# Low Testosteron/Low Drive do not exist. Bad food does.



## See_Listen_Love (Jun 28, 2012)

Hi,

Like I posted in another thread I believe 'being LD' en 'having Low Testosterone' do not exist. That is, not as an explanation for the effect: having a low libido.

I thought it is in the food, or in the water.

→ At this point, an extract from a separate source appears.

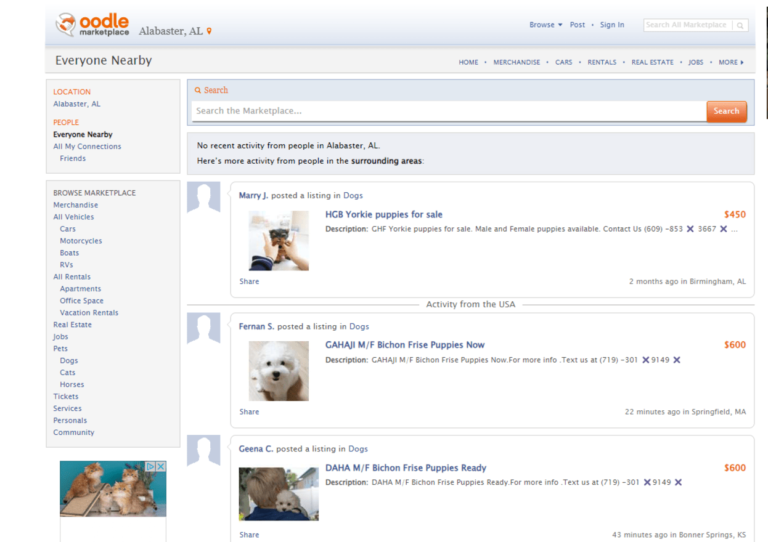This screenshot has width=768, height=542.
Task: Expand the MORE navigation menu
Action: [x=730, y=62]
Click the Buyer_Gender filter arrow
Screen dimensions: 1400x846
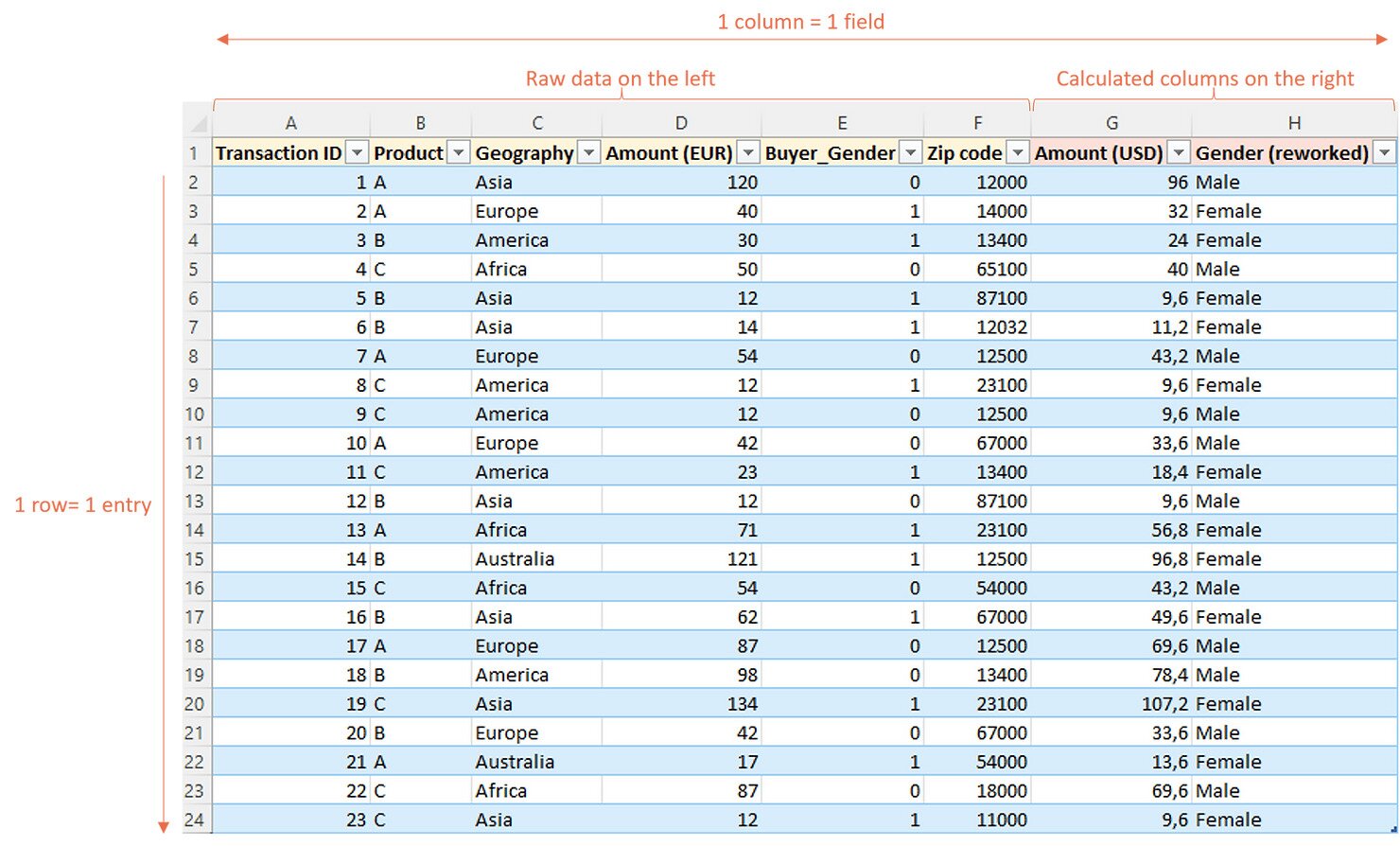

To much sugar, obesity, female hormones in the groundwater.

In this video Ori Hofmekler mentions the decline of sperm count and testosterone, as caused by diet and environment for the common citizen.

Defense Nutrition: Anti-Estrogenic Diet by Ori Hofmekler - YouTube

If these statistics about sperm count and testosterone are right, then people need to go back to the food and water they had available to them before the food-, pharmaceutical-, and the polluting-industries became big players.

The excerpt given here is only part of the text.